The only type of toothpaste I like is the Arm and Hammer Baking Soda White toothpaste. My husband decided that he likes a different brand, so now we have two full tubes. It breaks my heart a little bit, not sharing the same toothpaste.
My parents gave us just about everything we needed or wanted; they asked for very little in return. It’s a model that I have tried with my girls.
I would love to get LASIK and get rid of the glasses that I’ve worn for the past 35 years. The only thing that stops me? I can see the crow’s feet deepening around my eyes and I’m just too damn vain to do it. Plus all the images that you see with the surgeries when the eye juice spurting up kinda scare me a little bit.
At night, I wind up sharing my pillow with our 17-year-old cat. She used to sleep around the top of my head like a halo. Now she takes the Mohawk position. Neither one means I sleep any better.
As stupid as it sounds, I’ll probably save the email from Twitter saying that John Heilemann replied to one of my tweets forever. Because I’m a political junkie and he’s pretty much the bee’s knees for me. You know what would make my decade? Having Mr. Heilmann speak to my classes about the excellence in writing (and if you can make that happen, there’s some quality hand knit socks in it for you . . . seriously, make this happen).
Knitting? Yes, I do.
I have a not-so-secret crush on Joe Bidden. I figure he has a thing for English teachers named Jill, so it could happen.

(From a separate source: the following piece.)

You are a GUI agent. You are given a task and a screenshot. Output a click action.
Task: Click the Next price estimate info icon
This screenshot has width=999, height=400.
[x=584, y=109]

The word barrette bothers the living shit out of me. So do the phrases, “Let’s reach out to them,” and “I’d like to piggy back on the comment,” when you really wanted to say, “Let’s contact them about . . . ” and “I’d like to add . . . ” A co-worker said the “piggy back” comment at a parent/teacher conference once, and I nearly came across the desk at him. He absolutely did it on purpose. And I absolutely got him back for it.
Apparently I really need to clean my glasses (and fix that zit on my chin . . . what self-respecting 43-year-old gets a zit?!)
Reading = love. However, I rarely read books written for adults. Not a crime but kind of odd.
The soundtrack to Camelot holds a special place in my heart. Meaning, it’s a huge inside joke in our house.
Got any random facts about yourself you’d like to share?